#### Aim of the exercise
Set out the stretch from the line containing "Image resolution: width=696" through the end of the rows as a numbered list, skipping blank lines. Leave the pictures out of your answer.

== Records

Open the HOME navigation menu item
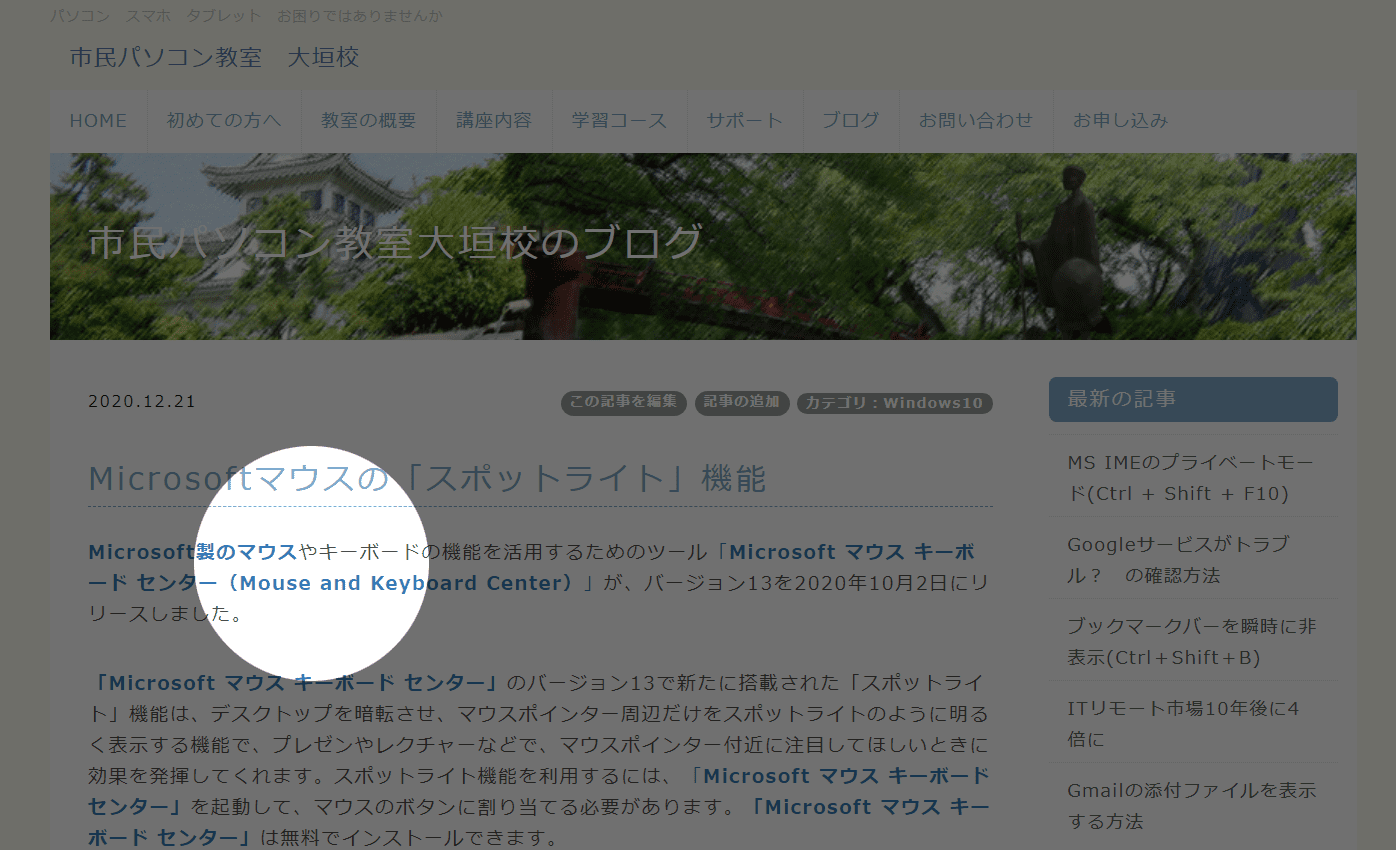Viewport: 1396px width, 850px height. [x=98, y=121]
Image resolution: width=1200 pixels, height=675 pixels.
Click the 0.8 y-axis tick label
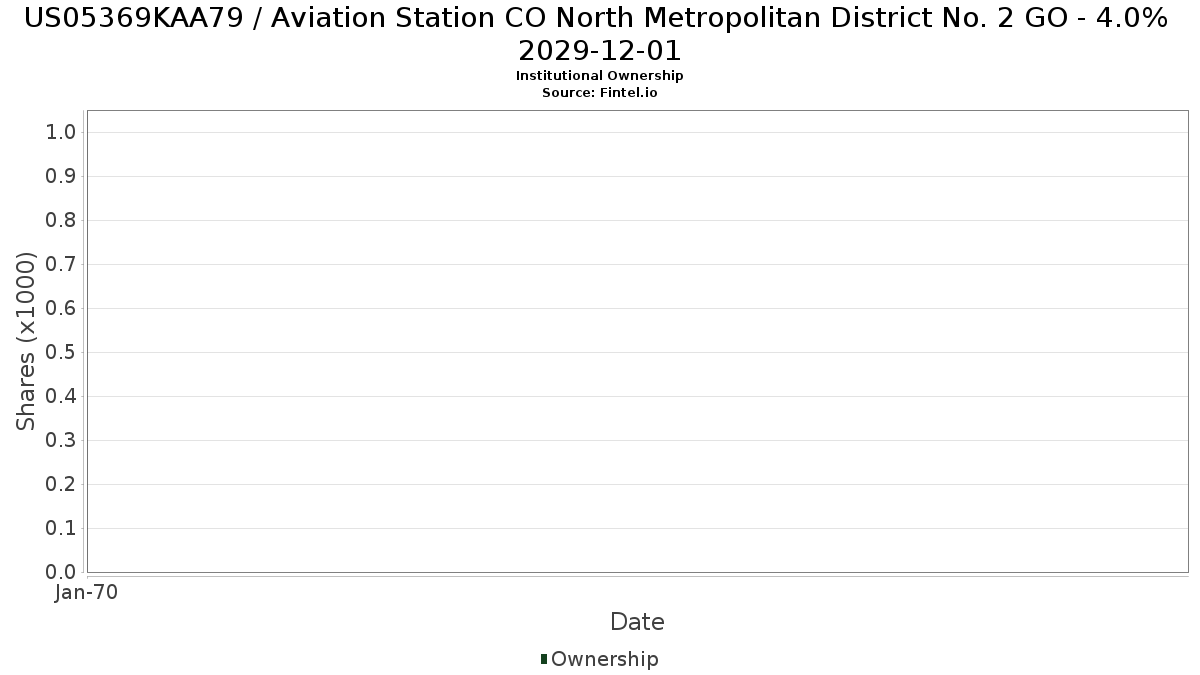tap(61, 221)
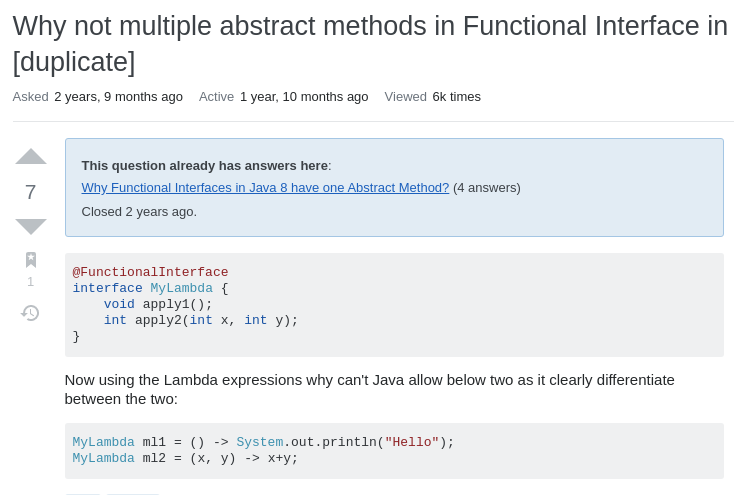Click the bookmark count under the bookmark icon
This screenshot has height=495, width=734.
click(x=31, y=282)
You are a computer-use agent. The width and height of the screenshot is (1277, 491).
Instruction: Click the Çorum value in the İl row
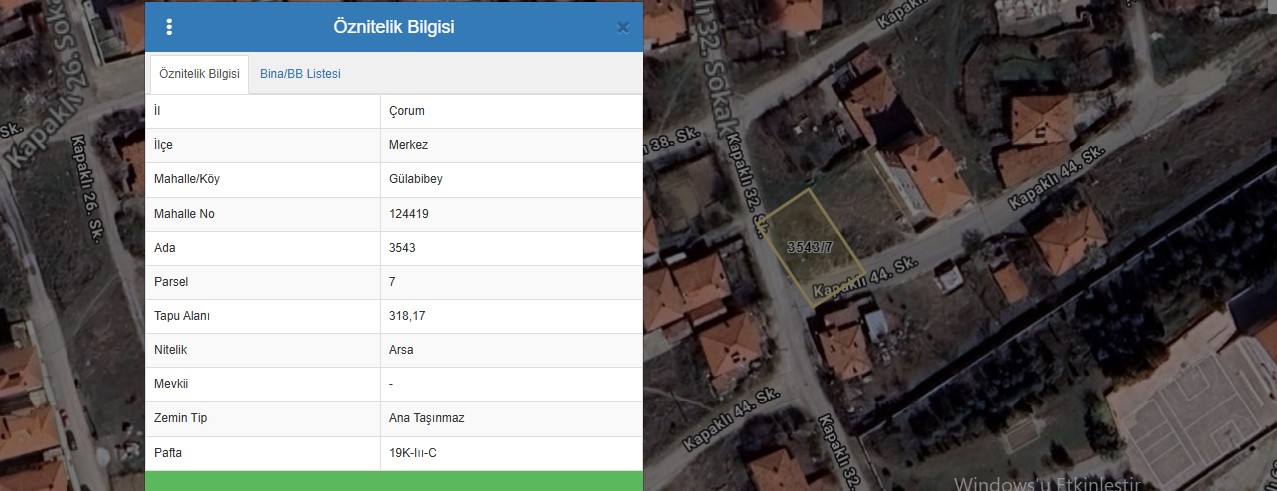pos(406,111)
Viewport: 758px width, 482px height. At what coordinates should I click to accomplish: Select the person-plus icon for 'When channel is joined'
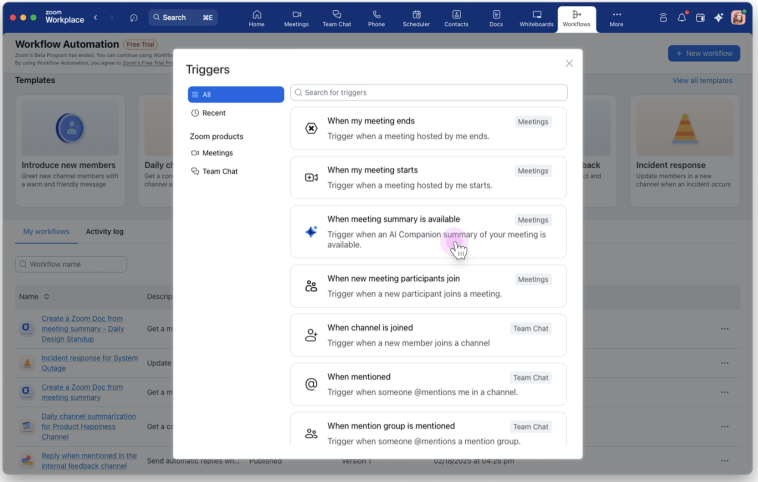311,335
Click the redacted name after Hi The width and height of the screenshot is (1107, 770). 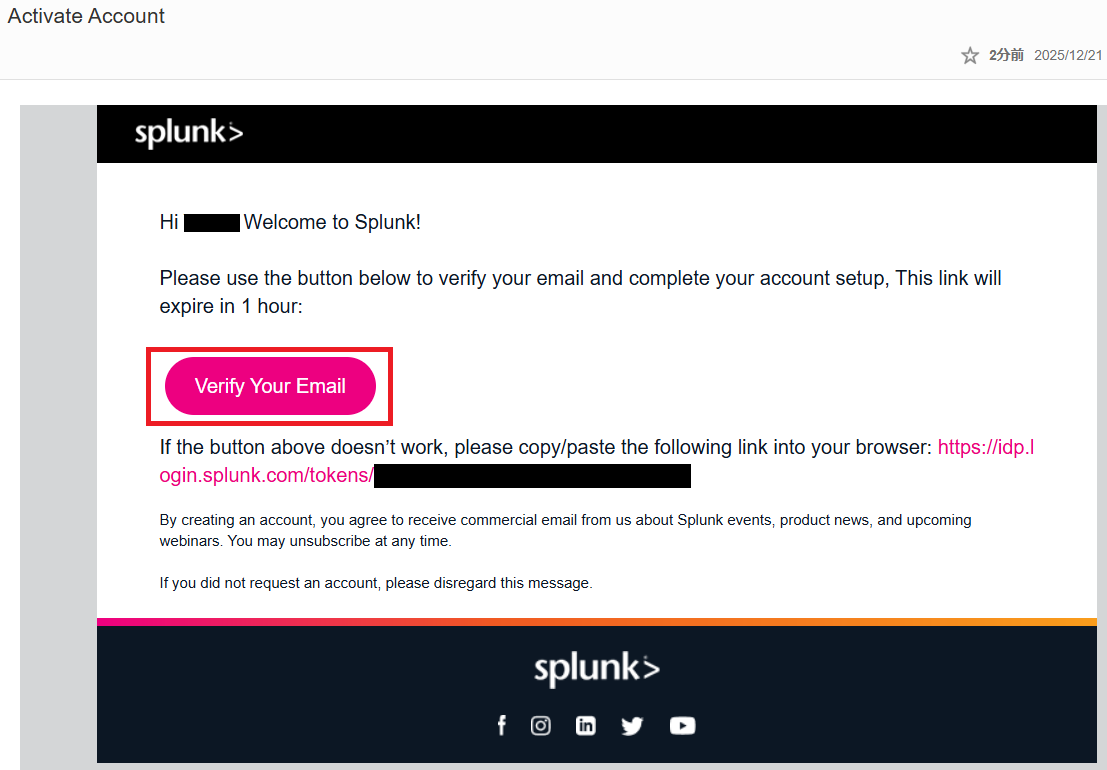point(212,222)
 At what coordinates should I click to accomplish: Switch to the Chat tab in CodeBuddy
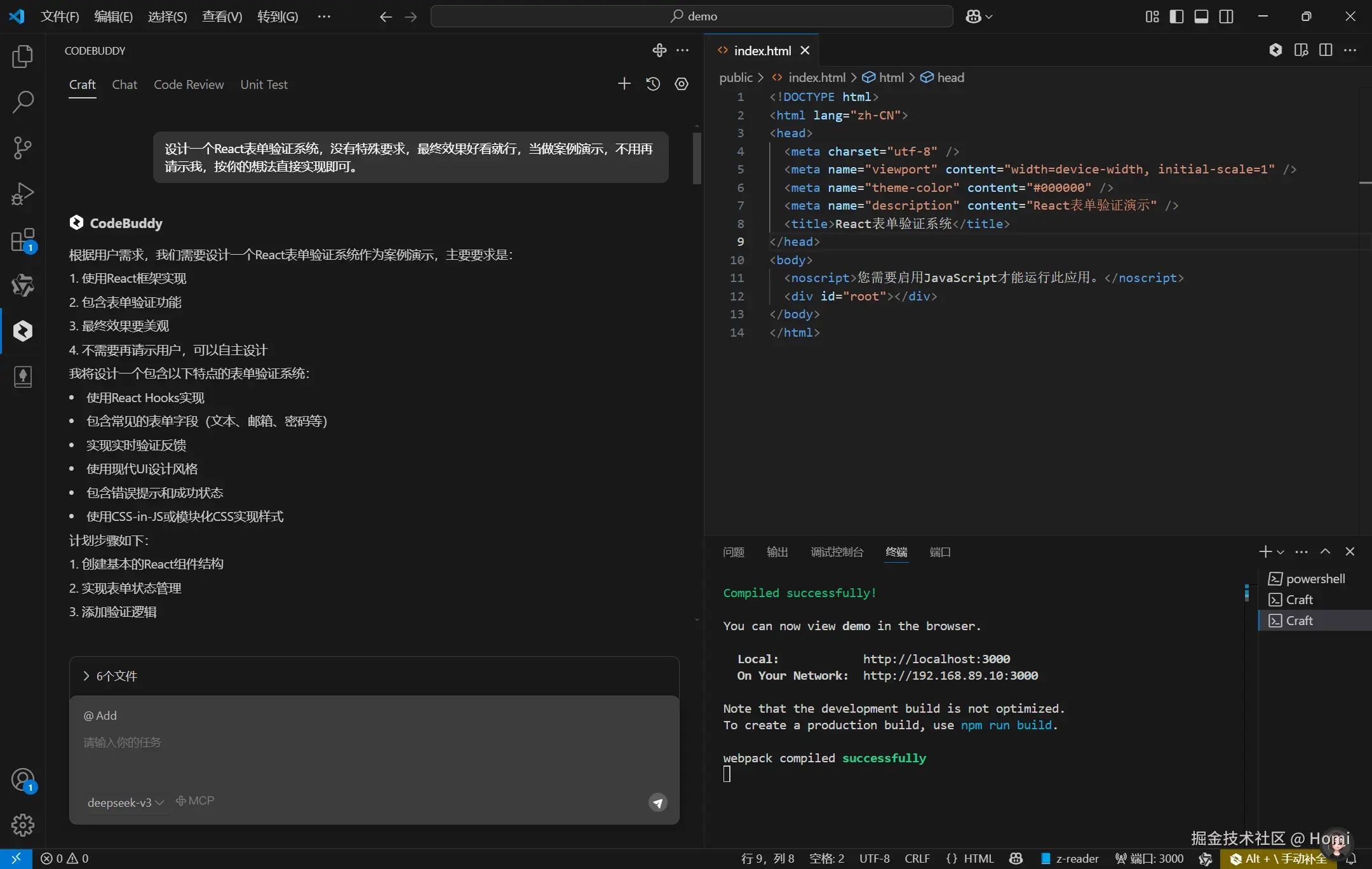pos(124,84)
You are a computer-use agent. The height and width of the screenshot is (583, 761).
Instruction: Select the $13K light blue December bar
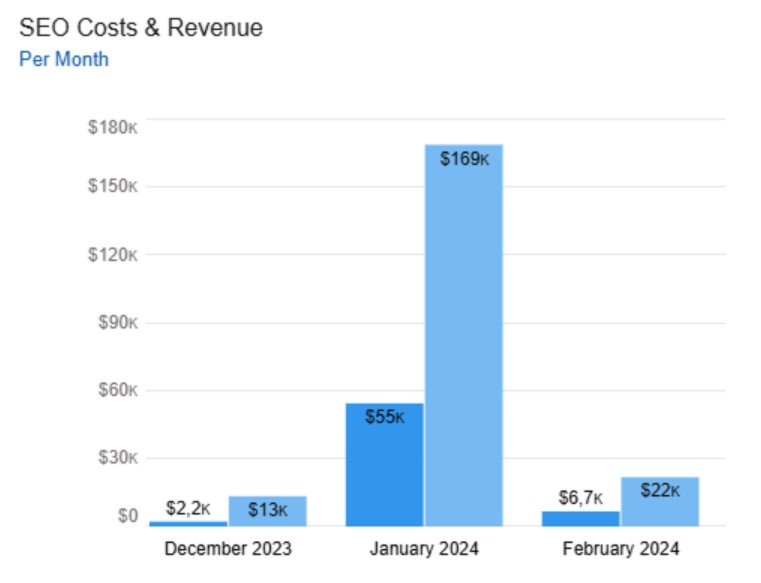[x=267, y=511]
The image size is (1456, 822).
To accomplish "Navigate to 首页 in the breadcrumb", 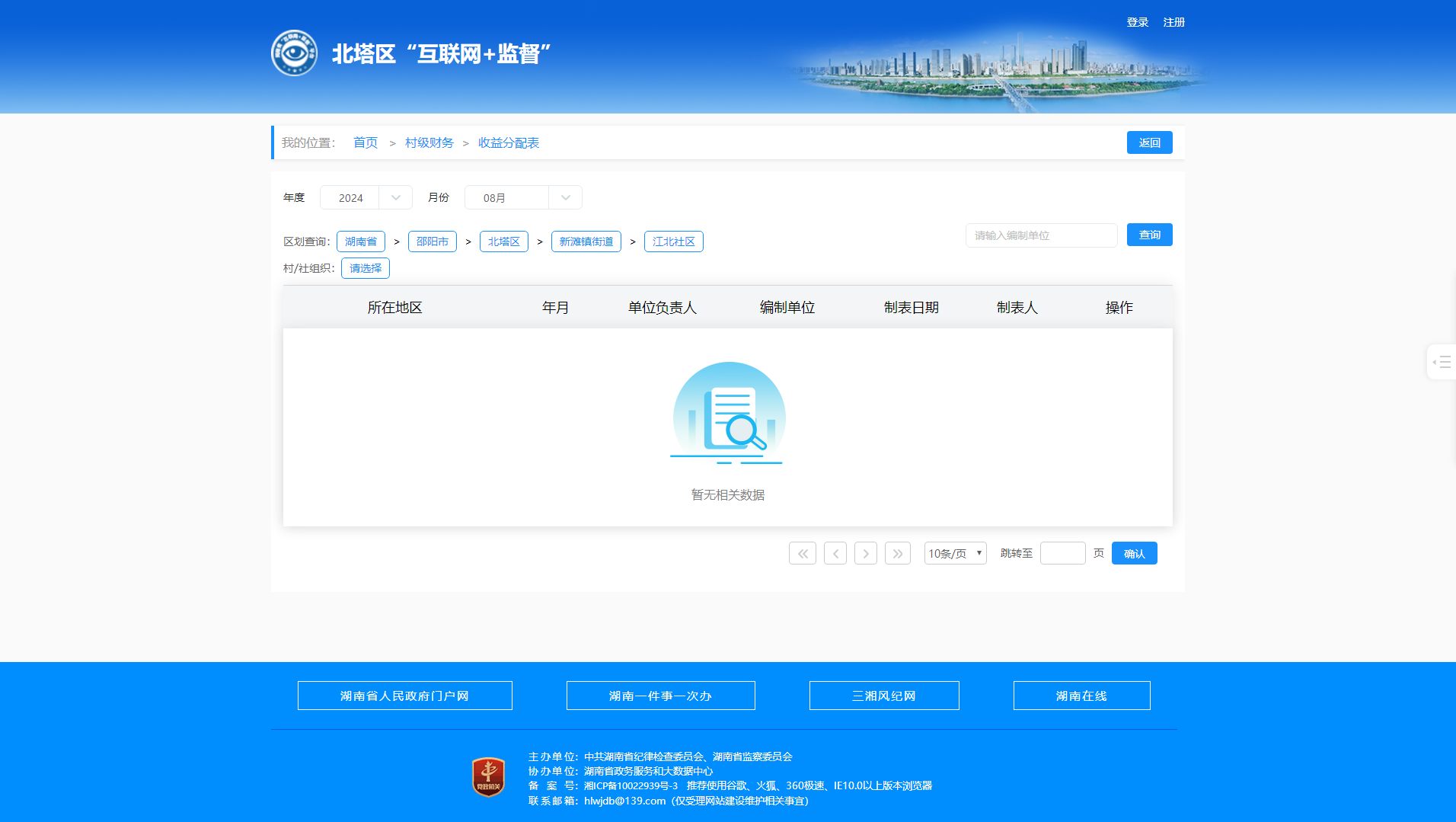I will click(366, 142).
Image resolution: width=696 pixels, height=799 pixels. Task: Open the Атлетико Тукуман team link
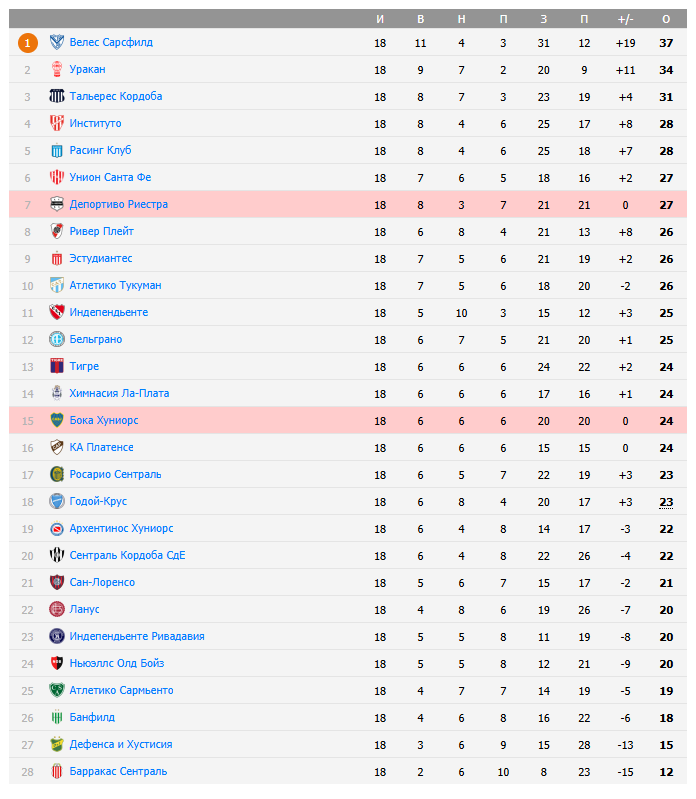[115, 285]
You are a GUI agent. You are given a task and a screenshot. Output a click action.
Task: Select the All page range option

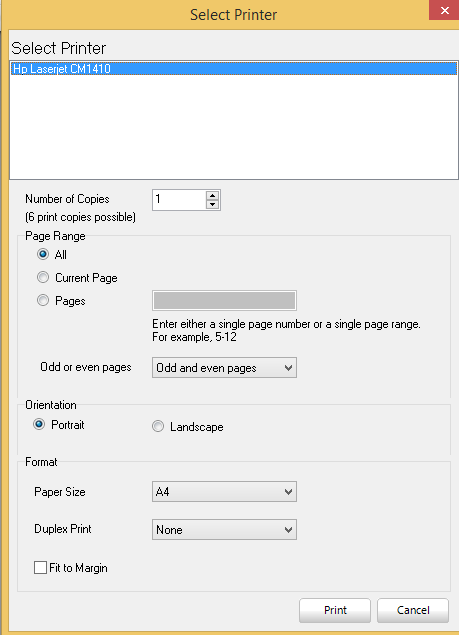43,254
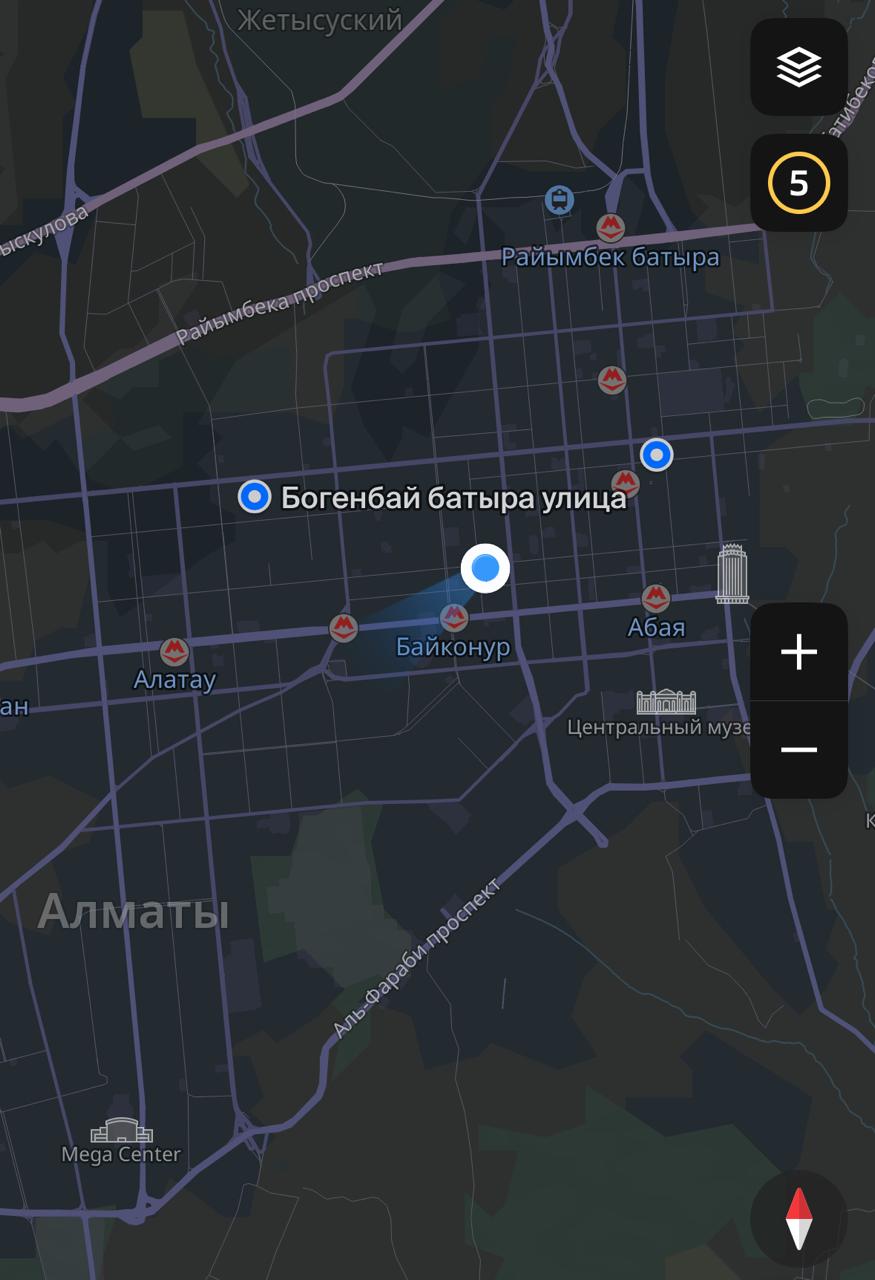
Task: Select the Абая metro station icon
Action: click(x=656, y=599)
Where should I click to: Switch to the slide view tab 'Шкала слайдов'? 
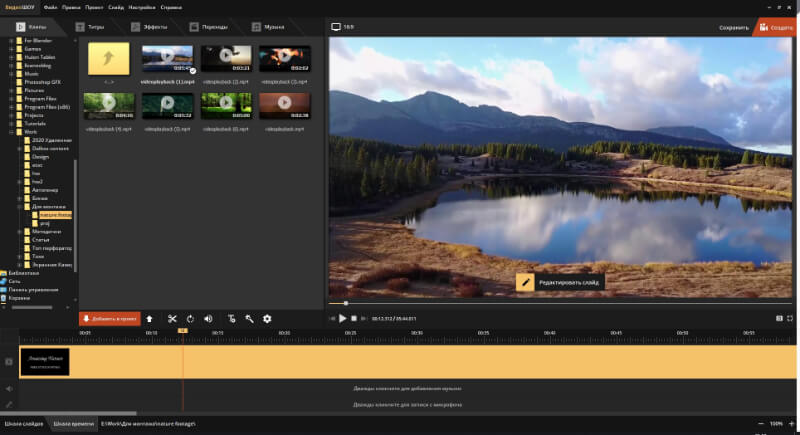[x=25, y=424]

====

#### The solution
1. Image resolution: width=696 pixels, height=799 pixels. Task: Open the Атлетико Тукуман team link
2. [115, 285]
3. You are a GUI agent. You are given a task and a screenshot. Output a click action.
4. Task: Select the All page range option
5. 43,254
6. Task: Select the Абая metro station icon
7. Action: click(x=656, y=599)
8. Where should I click to: Switch to the slide view tab 'Шкала слайдов'? 
9. [x=25, y=424]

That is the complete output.